For an experimental evaluation of the proposed algorithm (TKAR), we performed several experiments on real-life datasets. We implemented the proposed algorithm on a computer equipped with a Core i5 processor running Windows 7 and 4 GB of main memory running under Java. All datasets (mentioned in the Table 2) were obtained from the Machine Learning RepositoryFootnote 1 (UCI). The Chess and Connect datasets are derivative from their respective game steps, the mushroom dataset contains characteristics of a variety of species of mushrooms, and the Pumsb consists of the population and housing (census) data. Table 3 shows some characteristics of the real datasets. Typically, these datasets are dense, that is, they generate many frequent itemsets even for very high values of support.
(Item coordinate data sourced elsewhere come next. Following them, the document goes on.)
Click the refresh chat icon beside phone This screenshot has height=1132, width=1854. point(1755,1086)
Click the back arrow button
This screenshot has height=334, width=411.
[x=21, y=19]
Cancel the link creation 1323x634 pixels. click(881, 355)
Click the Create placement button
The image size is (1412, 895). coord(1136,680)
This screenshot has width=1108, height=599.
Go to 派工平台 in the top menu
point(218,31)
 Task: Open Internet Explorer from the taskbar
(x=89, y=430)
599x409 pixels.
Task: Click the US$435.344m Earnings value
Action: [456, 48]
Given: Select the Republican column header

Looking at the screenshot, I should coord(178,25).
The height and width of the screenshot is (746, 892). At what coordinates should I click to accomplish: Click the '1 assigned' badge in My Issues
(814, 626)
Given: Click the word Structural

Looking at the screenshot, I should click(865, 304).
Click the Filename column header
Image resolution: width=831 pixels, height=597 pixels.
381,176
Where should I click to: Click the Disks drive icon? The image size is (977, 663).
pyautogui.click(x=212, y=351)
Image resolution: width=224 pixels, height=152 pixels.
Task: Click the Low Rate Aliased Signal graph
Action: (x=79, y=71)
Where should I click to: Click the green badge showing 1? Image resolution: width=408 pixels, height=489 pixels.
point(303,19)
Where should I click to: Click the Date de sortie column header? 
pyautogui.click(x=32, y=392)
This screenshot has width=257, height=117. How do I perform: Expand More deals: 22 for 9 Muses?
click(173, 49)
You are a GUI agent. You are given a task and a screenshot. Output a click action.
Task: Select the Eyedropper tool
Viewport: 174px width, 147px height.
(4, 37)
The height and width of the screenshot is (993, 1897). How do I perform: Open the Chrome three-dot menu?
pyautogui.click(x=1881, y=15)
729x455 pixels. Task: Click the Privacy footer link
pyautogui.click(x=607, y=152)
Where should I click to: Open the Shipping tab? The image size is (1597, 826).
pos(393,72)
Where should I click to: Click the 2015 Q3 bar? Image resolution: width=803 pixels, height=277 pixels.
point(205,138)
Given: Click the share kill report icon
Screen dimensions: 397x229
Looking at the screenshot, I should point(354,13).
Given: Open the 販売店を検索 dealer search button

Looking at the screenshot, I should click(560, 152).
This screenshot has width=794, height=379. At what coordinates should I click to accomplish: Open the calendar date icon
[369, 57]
Table 3 Evaluation for Mushroom Dataset

Jeff Schlimmer utilized a database and applied mining techniques with the intention to obtain classifiers which can be used on similar databases. He compiled a mushroom dataset illustrating the records from The Audubon Society Field to North American Mushrooms [6] (1981). The Audubon Society’s vision is to preserve and reinstate natural ecosystems. The dataset comprises 8124 instances among them 4208 are classified as edible while 3916 are poisonous and 23 species of gilled mushrooms in the Agaricus and Lepiota families. Each species may recognize as belong to one of the three classes, namely definitely edible, definitely poisonous, or unknown edibility and thus, not recommended. The purpose of choosing the mushroom dataset is to detach edible mushrooms from poisonous ones. It is a classification problem with a target variable of whether mushrooms can be eaten or not. The results generated through TKAR algorithm on mushroom dataset indicates to increase the survival rate when we are in the wild life. If one is capable of distinguishing mushrooms between edible and poisonous by their appearances then we may able to survive in deep mountains by eating mushrooms.

Impact of the k parameter

We have run algorithm by fluctuating estimation of k and considers its values as 75, 150, 600 and 2000 separately. Furthermore we have taken minconf value as 0.1–0.9. As estimation of k increases, both the execution time and memory also increases. This assessment has been appeared underneath in the table and its respective graph. Initially as appeared underneath we consider results of mushroom dataset with various estimation of k. This Table 3 and Fig. 4 indicates memory necessity is directly expanding with estimation of k.

Fig. 4
figure 4

Detailed results for varying k for the mushroom dataset

5 Conclusion

The users need to choose the parameter estimations of minconf and minsup in classical algorithm. So amazingly vast number of rules is produced. Due to this the algorithm experience the long execution time and more memory required. We proposed the methodology which produce governs precisely how much user needs. This proposed algorithm gives preferred execution and performance over others and it is worthwhile to classical algorithms when the user needs to control the number of association rules produced. The top-k association rules mined through the proposed algorithm have the redundancy rules. There is a scope to develop efficient algorithms for mining non-redundant association rules.